===== Supplied records

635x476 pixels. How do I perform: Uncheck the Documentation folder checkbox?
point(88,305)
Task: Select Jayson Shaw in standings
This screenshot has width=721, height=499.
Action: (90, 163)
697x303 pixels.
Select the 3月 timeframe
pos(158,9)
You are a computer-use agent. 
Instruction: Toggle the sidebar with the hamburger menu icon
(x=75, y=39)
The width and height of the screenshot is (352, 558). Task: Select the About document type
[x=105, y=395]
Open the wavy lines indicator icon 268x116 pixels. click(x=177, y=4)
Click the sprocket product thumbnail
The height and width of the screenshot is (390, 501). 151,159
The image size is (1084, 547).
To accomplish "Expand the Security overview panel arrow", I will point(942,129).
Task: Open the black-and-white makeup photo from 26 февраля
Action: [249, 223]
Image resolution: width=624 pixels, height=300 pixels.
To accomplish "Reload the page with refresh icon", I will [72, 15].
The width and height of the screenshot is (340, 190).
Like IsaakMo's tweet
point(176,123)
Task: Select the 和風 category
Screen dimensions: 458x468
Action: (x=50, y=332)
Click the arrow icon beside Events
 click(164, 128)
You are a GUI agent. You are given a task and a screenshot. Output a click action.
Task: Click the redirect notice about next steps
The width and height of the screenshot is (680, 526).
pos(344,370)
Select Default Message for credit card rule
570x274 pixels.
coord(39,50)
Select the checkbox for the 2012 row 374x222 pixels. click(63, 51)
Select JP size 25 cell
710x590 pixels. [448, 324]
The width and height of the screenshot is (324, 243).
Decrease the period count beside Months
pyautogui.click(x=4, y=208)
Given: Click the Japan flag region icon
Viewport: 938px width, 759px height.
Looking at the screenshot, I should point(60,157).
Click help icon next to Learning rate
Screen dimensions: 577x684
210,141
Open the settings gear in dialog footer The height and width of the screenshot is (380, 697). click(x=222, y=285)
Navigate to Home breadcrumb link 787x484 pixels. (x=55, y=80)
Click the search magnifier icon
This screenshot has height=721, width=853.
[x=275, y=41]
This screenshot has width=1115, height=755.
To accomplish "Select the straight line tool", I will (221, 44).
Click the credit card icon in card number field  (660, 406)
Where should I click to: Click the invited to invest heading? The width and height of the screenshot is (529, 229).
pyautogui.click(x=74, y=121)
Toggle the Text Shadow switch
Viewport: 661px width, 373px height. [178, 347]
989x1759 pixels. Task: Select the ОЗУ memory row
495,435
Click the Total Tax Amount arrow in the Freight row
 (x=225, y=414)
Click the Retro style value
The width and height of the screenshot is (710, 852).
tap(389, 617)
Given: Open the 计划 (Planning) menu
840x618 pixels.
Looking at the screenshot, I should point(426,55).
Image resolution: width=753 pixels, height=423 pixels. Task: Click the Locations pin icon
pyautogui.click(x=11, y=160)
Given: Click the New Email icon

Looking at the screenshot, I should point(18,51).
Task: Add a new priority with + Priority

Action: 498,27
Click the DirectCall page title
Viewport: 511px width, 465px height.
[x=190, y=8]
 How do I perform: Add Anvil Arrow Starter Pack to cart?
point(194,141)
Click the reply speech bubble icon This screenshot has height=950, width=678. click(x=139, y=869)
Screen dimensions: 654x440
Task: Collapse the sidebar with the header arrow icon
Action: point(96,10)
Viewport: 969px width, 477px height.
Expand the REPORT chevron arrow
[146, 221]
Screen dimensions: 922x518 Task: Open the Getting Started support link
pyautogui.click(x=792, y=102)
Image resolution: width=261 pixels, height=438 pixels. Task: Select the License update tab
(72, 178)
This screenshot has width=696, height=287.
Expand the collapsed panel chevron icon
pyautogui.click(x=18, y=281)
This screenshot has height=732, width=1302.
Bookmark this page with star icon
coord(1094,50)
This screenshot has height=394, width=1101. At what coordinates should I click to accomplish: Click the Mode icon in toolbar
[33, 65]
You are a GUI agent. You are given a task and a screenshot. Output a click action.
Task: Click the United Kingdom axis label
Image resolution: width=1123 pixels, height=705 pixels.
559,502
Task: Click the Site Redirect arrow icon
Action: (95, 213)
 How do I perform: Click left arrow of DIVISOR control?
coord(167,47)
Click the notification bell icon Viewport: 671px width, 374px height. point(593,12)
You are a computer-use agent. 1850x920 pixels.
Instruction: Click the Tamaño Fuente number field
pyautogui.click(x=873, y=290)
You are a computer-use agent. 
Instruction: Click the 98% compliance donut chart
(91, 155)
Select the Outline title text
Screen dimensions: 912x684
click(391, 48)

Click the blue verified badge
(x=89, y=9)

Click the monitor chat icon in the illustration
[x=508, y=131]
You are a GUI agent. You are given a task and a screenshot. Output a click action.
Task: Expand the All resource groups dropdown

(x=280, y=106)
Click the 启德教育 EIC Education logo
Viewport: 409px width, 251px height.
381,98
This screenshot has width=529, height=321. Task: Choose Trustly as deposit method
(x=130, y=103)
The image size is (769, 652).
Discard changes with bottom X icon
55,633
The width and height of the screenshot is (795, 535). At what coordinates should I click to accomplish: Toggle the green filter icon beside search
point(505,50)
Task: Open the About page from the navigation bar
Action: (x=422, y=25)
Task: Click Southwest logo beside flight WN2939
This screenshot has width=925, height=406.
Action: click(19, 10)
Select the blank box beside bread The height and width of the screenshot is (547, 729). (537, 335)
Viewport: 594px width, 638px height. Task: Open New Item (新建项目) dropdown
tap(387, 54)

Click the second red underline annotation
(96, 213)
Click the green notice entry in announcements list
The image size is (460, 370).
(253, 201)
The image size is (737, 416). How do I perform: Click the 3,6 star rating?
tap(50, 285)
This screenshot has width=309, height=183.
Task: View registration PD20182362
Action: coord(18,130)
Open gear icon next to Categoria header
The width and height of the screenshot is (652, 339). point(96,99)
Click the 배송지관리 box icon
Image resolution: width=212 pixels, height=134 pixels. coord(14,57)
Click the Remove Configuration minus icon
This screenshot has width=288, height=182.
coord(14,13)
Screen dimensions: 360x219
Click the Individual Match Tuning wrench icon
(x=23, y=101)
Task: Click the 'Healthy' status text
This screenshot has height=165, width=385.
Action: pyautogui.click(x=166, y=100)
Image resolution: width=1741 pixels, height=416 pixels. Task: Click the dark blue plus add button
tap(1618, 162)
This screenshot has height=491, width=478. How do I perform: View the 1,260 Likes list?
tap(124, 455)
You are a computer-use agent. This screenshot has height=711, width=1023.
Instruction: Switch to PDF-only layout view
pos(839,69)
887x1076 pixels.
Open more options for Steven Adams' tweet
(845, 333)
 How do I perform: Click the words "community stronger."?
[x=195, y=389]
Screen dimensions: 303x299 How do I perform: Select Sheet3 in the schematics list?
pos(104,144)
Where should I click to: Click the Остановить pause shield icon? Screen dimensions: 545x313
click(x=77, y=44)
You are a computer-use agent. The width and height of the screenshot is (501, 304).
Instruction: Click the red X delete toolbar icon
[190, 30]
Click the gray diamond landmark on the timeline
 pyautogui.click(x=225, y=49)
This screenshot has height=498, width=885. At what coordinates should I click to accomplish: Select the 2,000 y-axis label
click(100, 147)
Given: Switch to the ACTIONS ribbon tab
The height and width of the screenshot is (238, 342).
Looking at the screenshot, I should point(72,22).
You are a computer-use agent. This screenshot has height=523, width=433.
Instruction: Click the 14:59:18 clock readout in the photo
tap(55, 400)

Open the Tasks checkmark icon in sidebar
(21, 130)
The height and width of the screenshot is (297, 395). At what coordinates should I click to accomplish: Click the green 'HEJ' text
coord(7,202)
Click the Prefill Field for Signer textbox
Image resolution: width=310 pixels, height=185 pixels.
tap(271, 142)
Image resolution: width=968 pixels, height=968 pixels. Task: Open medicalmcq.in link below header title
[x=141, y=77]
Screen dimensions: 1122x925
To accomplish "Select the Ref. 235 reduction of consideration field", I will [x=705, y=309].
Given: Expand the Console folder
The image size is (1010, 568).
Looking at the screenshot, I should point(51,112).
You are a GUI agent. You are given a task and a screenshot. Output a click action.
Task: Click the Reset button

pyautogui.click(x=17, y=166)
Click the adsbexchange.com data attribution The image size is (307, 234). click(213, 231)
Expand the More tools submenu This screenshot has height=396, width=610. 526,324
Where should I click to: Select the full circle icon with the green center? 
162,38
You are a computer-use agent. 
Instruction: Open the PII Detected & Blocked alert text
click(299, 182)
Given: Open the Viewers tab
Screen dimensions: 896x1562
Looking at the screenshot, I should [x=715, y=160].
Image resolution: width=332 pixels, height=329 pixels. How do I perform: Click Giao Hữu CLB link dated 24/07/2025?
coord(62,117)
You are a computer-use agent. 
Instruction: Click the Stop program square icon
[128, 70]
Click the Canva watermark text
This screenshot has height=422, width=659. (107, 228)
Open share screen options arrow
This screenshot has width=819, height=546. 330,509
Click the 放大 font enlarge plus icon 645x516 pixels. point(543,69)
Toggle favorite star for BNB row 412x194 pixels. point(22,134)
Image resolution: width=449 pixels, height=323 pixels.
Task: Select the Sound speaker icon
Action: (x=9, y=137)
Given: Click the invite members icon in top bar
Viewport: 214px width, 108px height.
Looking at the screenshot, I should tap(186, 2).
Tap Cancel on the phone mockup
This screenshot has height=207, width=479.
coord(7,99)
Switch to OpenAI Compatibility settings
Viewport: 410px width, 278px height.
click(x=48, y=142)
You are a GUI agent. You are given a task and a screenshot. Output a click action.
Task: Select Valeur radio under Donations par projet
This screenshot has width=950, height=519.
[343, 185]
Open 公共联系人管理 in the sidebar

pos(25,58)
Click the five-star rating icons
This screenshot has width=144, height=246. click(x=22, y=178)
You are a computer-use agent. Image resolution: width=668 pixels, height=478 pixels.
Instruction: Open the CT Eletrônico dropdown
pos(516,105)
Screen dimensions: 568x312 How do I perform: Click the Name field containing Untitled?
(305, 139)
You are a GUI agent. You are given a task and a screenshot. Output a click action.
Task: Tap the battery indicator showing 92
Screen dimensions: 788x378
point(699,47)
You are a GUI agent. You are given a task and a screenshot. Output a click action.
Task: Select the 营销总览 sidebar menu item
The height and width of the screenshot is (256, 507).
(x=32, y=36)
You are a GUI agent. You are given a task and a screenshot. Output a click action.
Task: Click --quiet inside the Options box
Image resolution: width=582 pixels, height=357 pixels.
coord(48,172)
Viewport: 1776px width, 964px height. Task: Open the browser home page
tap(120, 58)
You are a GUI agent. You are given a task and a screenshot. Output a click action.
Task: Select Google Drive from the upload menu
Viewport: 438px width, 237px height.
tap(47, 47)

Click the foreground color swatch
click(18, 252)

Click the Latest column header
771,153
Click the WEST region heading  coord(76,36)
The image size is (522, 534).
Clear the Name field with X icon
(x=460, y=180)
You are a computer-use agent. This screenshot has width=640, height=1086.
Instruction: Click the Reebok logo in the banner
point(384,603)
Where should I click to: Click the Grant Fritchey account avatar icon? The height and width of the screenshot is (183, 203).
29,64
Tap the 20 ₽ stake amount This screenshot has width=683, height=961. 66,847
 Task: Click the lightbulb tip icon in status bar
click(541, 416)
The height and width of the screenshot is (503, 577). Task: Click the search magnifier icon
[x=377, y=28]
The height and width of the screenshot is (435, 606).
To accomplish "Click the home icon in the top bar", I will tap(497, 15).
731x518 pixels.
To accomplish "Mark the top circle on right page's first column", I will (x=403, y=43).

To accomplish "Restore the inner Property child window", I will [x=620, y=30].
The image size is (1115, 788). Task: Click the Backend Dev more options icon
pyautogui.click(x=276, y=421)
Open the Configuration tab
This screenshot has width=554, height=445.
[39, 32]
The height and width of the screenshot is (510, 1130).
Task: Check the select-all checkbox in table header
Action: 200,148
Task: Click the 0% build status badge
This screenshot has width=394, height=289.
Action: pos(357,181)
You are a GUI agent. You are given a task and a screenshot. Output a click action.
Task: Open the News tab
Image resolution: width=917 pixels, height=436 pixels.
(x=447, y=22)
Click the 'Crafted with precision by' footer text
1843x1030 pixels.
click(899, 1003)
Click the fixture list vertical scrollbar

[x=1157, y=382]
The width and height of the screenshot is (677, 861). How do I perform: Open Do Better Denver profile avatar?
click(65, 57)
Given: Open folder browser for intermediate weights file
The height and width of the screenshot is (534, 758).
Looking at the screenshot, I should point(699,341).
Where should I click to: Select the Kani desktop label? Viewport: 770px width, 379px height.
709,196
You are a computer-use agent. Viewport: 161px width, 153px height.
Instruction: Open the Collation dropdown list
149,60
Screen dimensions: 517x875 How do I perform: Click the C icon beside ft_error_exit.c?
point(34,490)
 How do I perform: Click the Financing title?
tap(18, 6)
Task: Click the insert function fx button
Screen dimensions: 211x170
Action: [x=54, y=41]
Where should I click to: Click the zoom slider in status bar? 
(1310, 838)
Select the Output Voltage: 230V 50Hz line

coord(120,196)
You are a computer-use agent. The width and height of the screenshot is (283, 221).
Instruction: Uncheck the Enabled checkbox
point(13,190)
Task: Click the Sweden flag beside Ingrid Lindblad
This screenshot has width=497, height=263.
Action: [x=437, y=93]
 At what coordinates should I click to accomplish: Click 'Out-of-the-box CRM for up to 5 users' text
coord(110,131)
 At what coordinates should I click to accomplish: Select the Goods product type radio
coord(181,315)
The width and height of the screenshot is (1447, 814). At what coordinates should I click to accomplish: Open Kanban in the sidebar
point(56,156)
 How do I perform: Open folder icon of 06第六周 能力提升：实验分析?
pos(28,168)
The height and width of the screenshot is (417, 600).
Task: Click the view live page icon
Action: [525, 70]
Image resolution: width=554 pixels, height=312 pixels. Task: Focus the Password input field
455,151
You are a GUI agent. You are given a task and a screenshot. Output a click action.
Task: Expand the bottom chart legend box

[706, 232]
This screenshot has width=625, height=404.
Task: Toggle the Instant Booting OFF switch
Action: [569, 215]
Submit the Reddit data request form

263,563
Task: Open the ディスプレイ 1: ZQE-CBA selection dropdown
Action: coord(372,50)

==========

### Work task
Retype exactly the lines of the data above that fall between the line with "Select the checkbox" and the line with "Open the settings", inclusive, and add nothing.

### Exercise answer
Select the checkbox for the 2012 row 374x222 pixels. click(63, 51)
Select JP size 25 cell
710x590 pixels. [448, 324]
The width and height of the screenshot is (324, 243).
Decrease the period count beside Months
pyautogui.click(x=4, y=208)
Given: Click the Japan flag region icon
Viewport: 938px width, 759px height.
Looking at the screenshot, I should point(60,157).
Click help icon next to Learning rate
Screen dimensions: 577x684
210,141
Open the settings gear in dialog footer The height and width of the screenshot is (380, 697). click(x=222, y=285)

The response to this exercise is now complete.